But I should have the time to quickly point out an odd irony I found myself realizing when staring at a few coins. Basically, in spite of it being in our Constitution, our government has a fair amount of support behind antidisestablishmentarianism.
No, hear me out! Yes, it's a little bit of a stretch, which is why I called it an odd irony, but it exists. Think about something that most school children have to recite. I mean, I, personally, never once in my life, actually have recited it (was too young in Spirit Ridge, and too much a rebel in Dutch Hill--basically, the idea of saluting a flag seemed stupid, and in my adulthood, I continue that belief; governments exist to serve the people, not the other way around, so I refuse to pledge myself to the government as it is), but think about the lyrics to the Pledge of Allegiance:
One nation, under God.
This is something that, again. In virtually every public school. They tell people to recite. To pledge, effectively, underneath God, to serve. (Like I said, I'm against the idea. I believe in the American dream, not the American reality.)

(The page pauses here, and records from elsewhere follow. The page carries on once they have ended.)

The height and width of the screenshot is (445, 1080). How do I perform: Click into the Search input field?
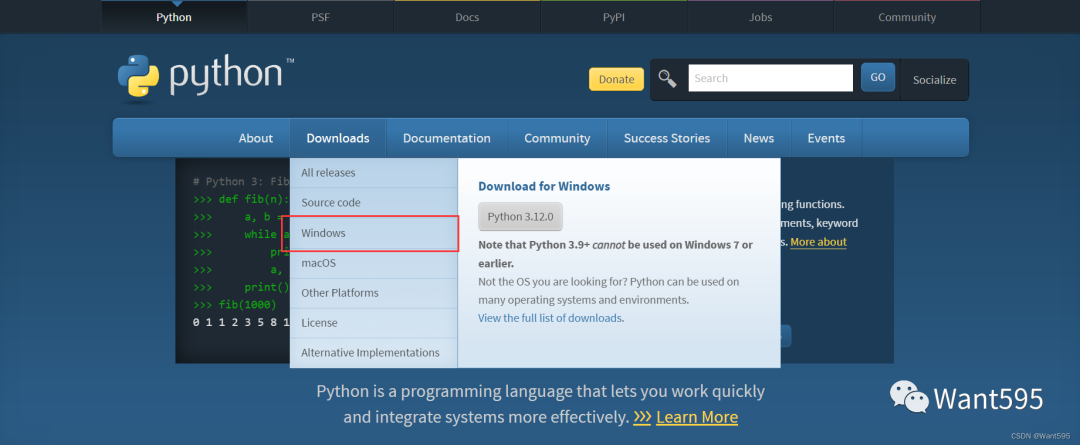pyautogui.click(x=770, y=78)
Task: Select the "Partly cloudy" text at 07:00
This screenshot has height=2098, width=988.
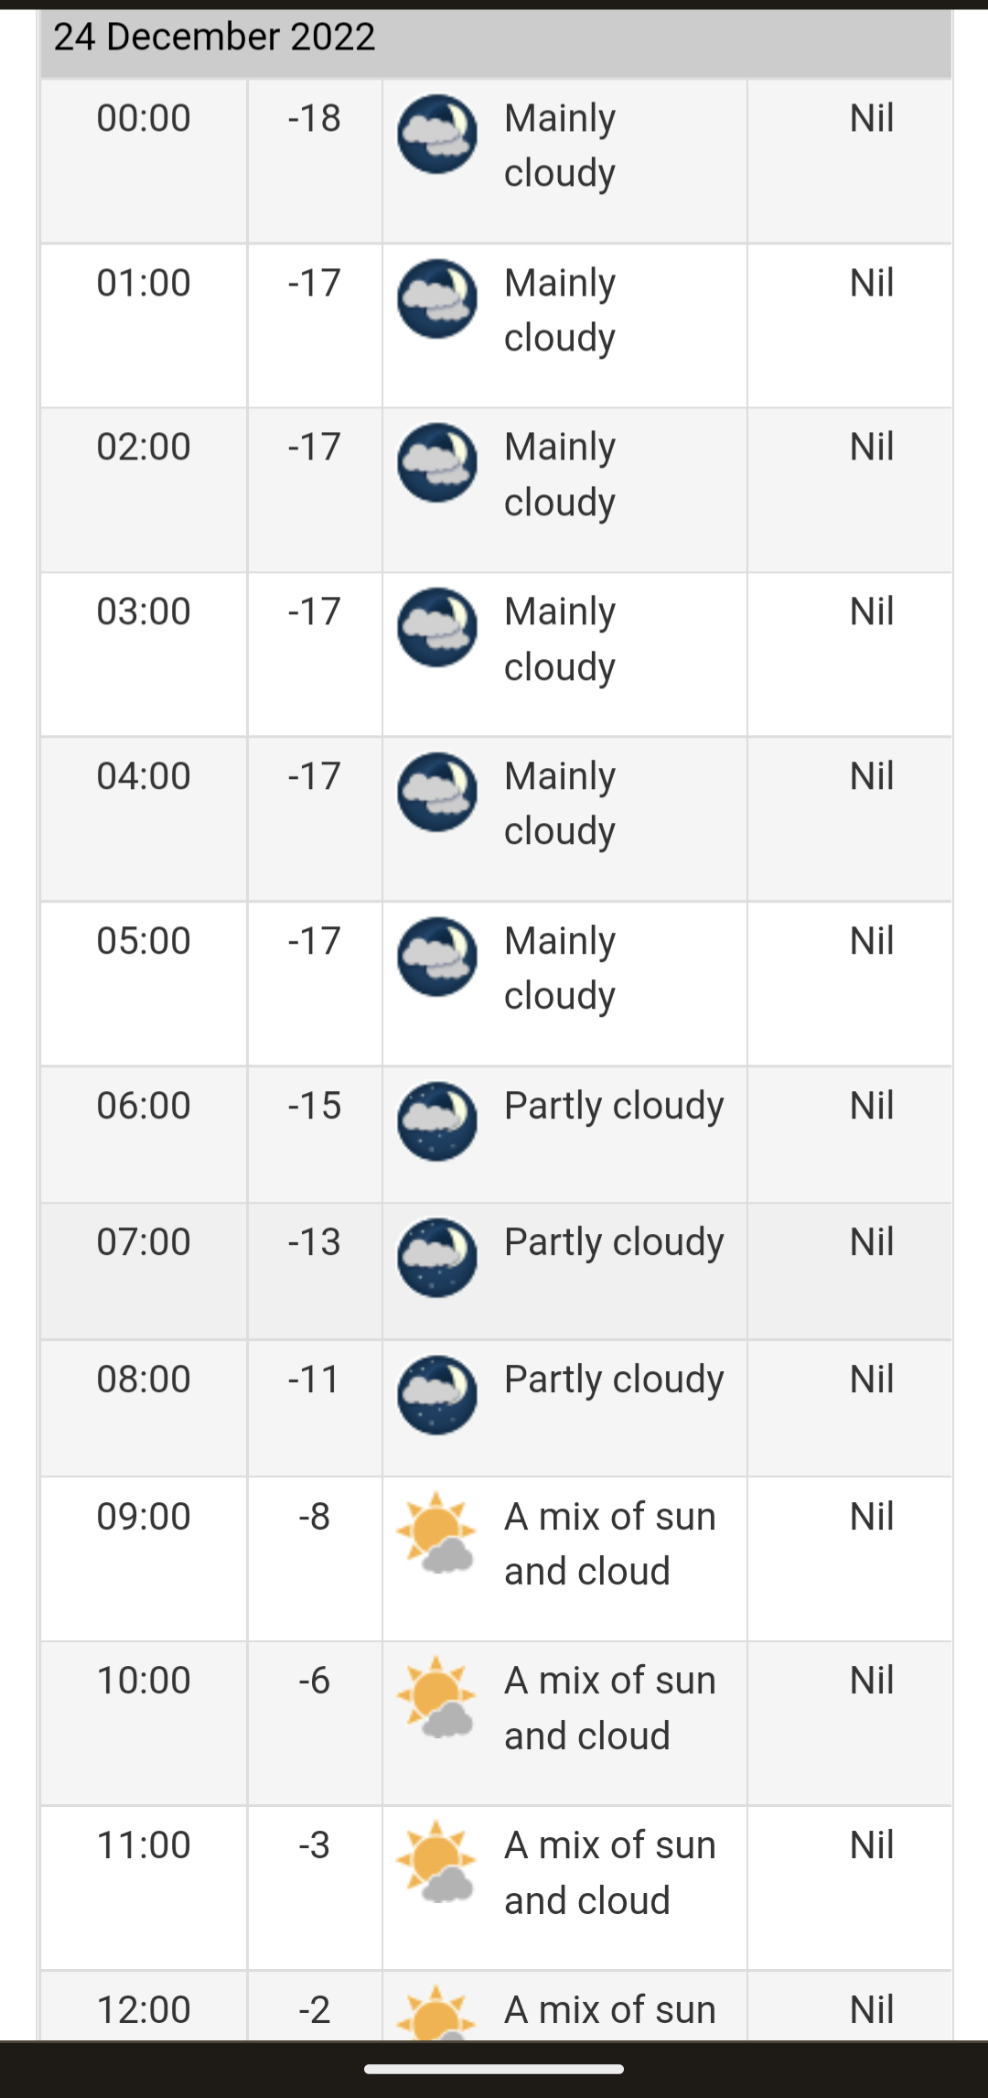Action: tap(613, 1242)
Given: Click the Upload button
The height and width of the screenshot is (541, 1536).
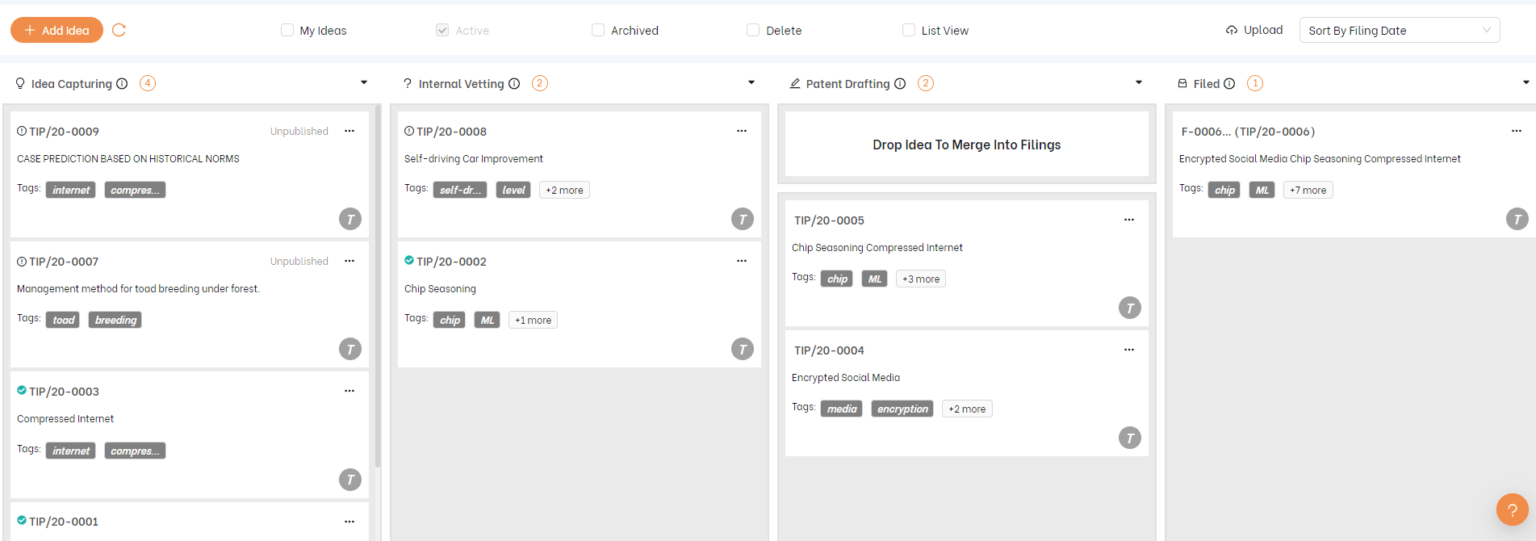Looking at the screenshot, I should point(1254,30).
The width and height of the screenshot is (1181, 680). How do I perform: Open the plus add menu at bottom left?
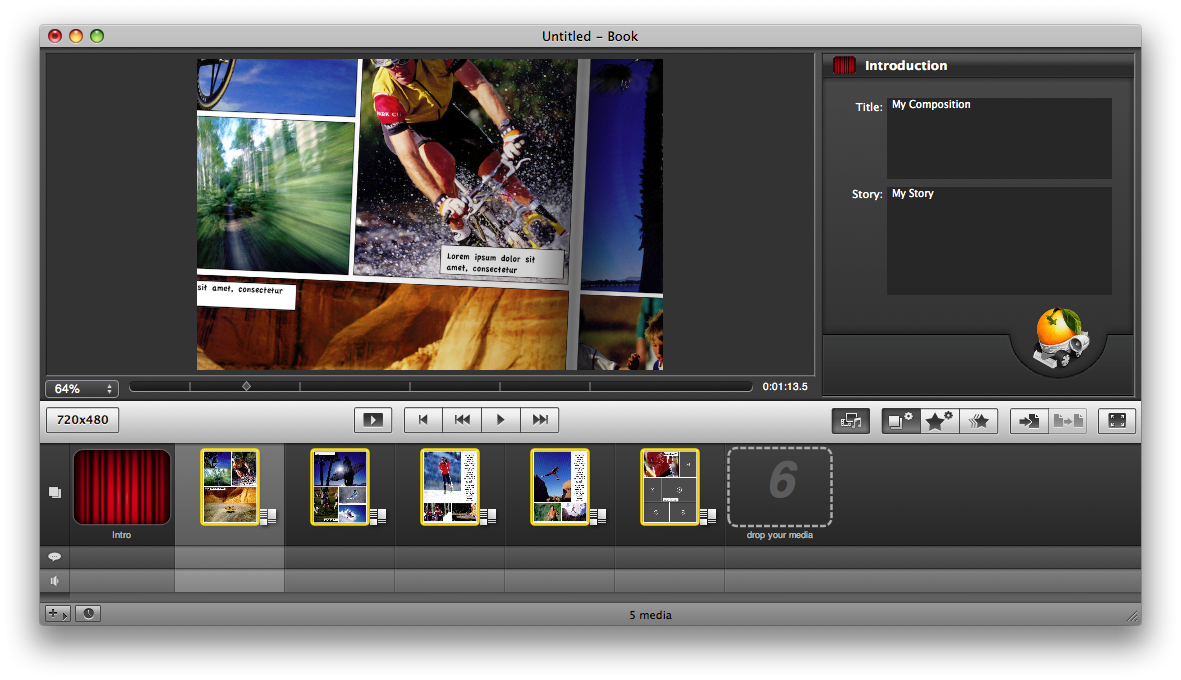point(56,614)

But the real thing that got me thinking was our currency. It all says the same thing: In God We Trust.
It's probably in a bunch of other places, too. (I think it might be present in courts, too, where you swear under oath of God? Not entirely positive, but I think it is.) I know that traditional presidential inaugurations have had the president be sworn under oath of the bible, too.
So in spite of living in a country that allegedly separates church and state, there's a ton of stuff that ties the state to the church.
It's a stretch, though, because 'God' doesn't necessarily mean 'church', and vice-versa, butstill, all the same, it makes you think, right?